Written request. Reproduce the part of the listing that opens with the line containing "The height and" and closes with the line containing "[1035, 307]", requests included. Multiply every coordinate in the answers by 1.25, rounding to whole numbers with halves going up.

Data for this exercise.
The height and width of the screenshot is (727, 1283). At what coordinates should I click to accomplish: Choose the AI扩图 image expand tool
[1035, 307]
--
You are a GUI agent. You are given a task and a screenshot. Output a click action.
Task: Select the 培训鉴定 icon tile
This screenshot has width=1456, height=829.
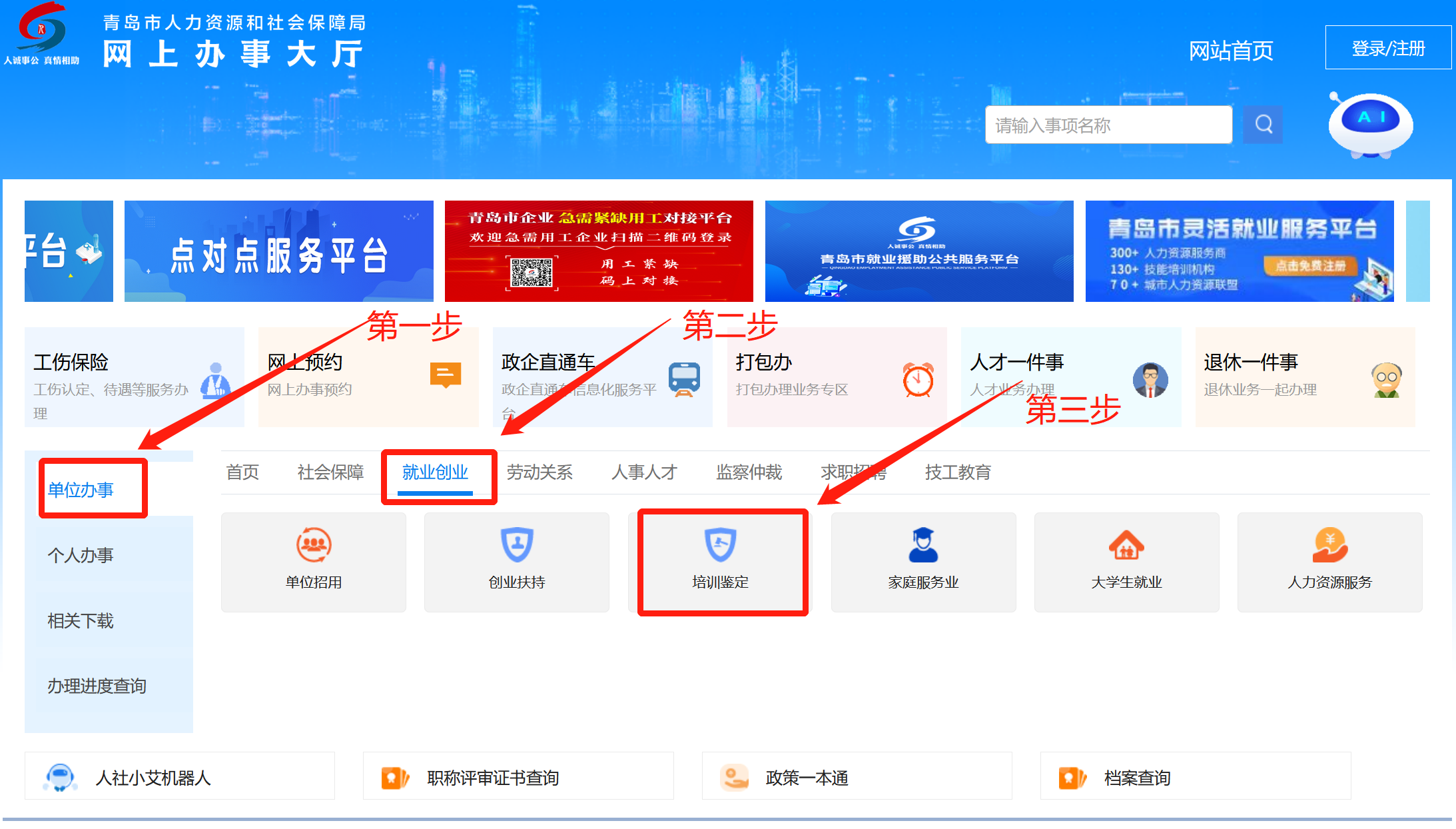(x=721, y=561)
* * *
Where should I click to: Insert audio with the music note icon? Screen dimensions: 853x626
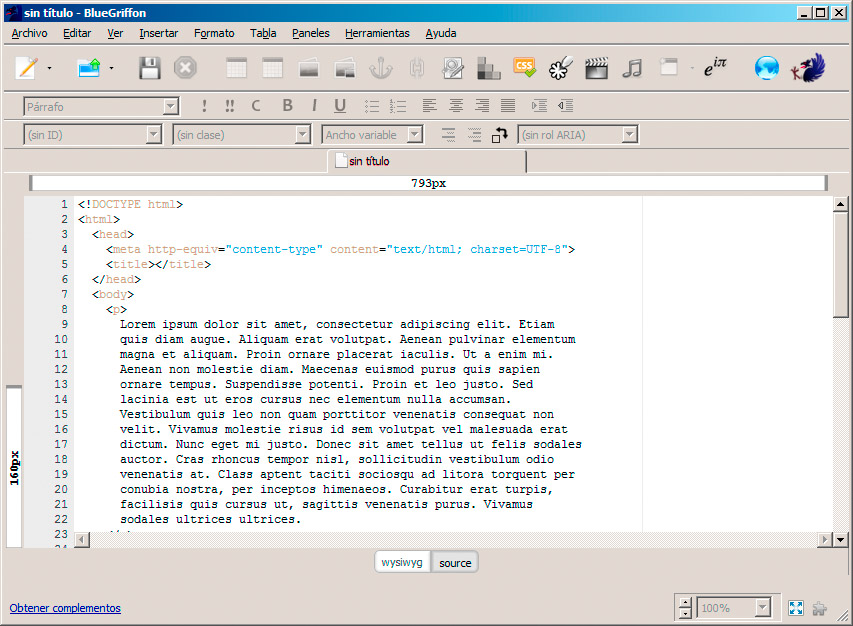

Result.
The height and width of the screenshot is (727, 1283). At what coordinates should I click to accomplish: Choose the AI扩图 image expand tool
[1294, 384]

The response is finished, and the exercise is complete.